Exercise directions: Rescale the records below by rewriting every line, requests included, with each number in the answers (the click coordinates and the viewport dimensions) multiplied by 2.35 and rounded to a whole number, halves up. Leave the numbers in the requests unchanged and omit the pictures.

Data shown:
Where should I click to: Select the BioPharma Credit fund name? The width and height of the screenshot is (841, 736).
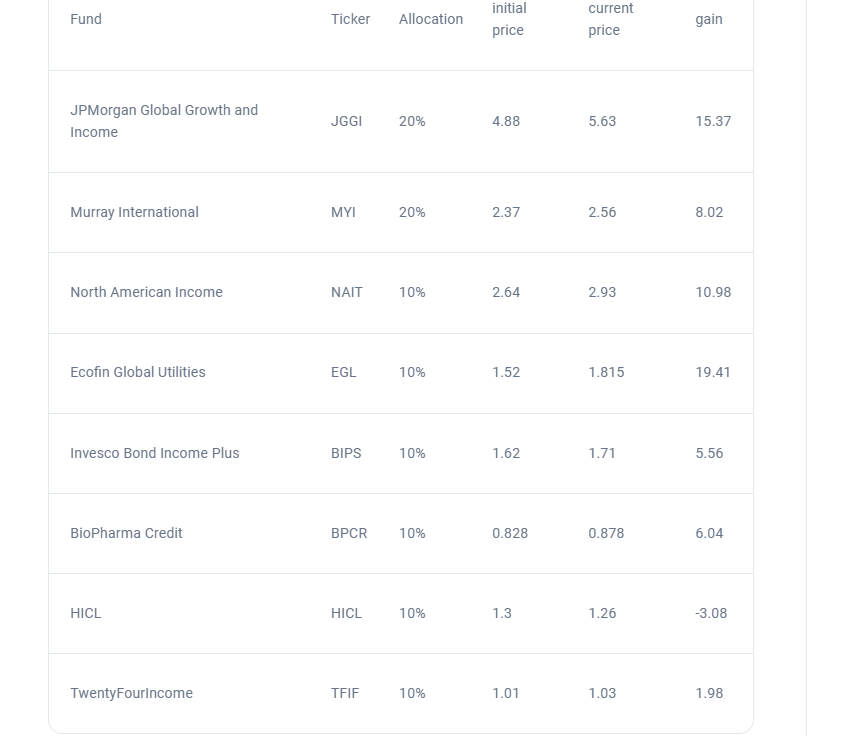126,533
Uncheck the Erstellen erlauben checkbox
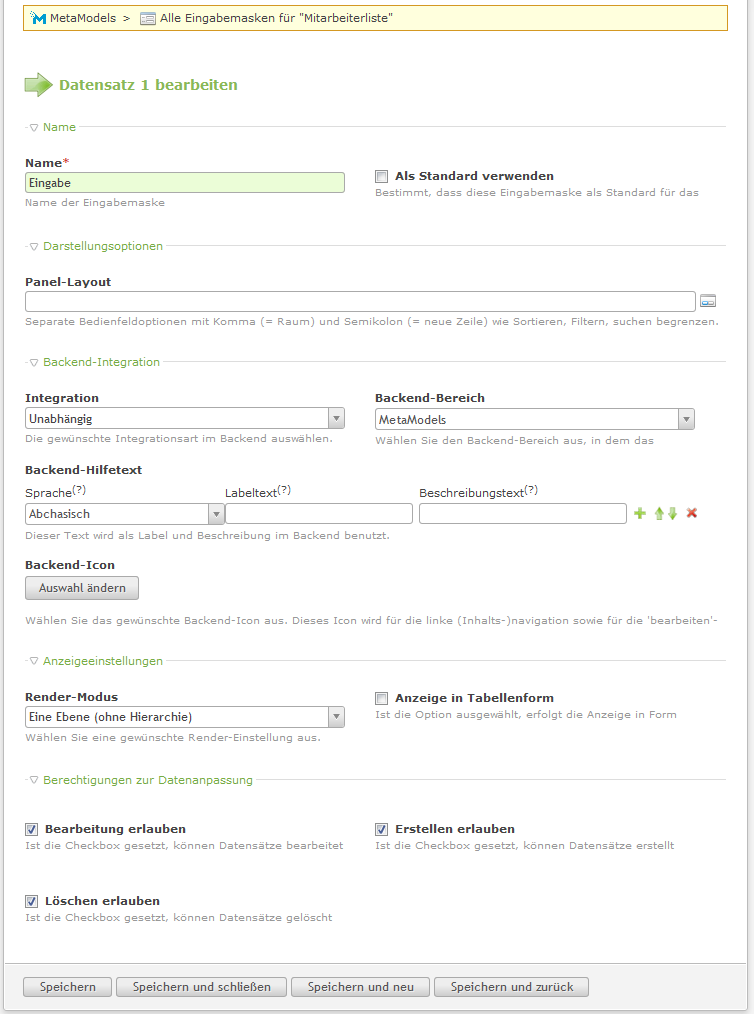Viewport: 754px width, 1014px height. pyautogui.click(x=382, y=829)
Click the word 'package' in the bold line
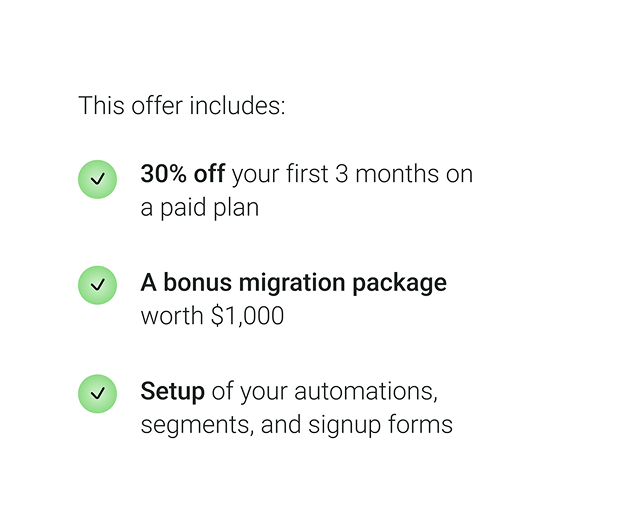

Exercise response:
Where should I click to: Select the BioPharma Credit fund name? The width and height of the screenshot is (841, 736).
296,1253
Uncheck the Erstellen erlauben checkbox
Viewport: 1772px width, 2383px height. pyautogui.click(x=898, y=1948)
Click the word 'package' in the bold line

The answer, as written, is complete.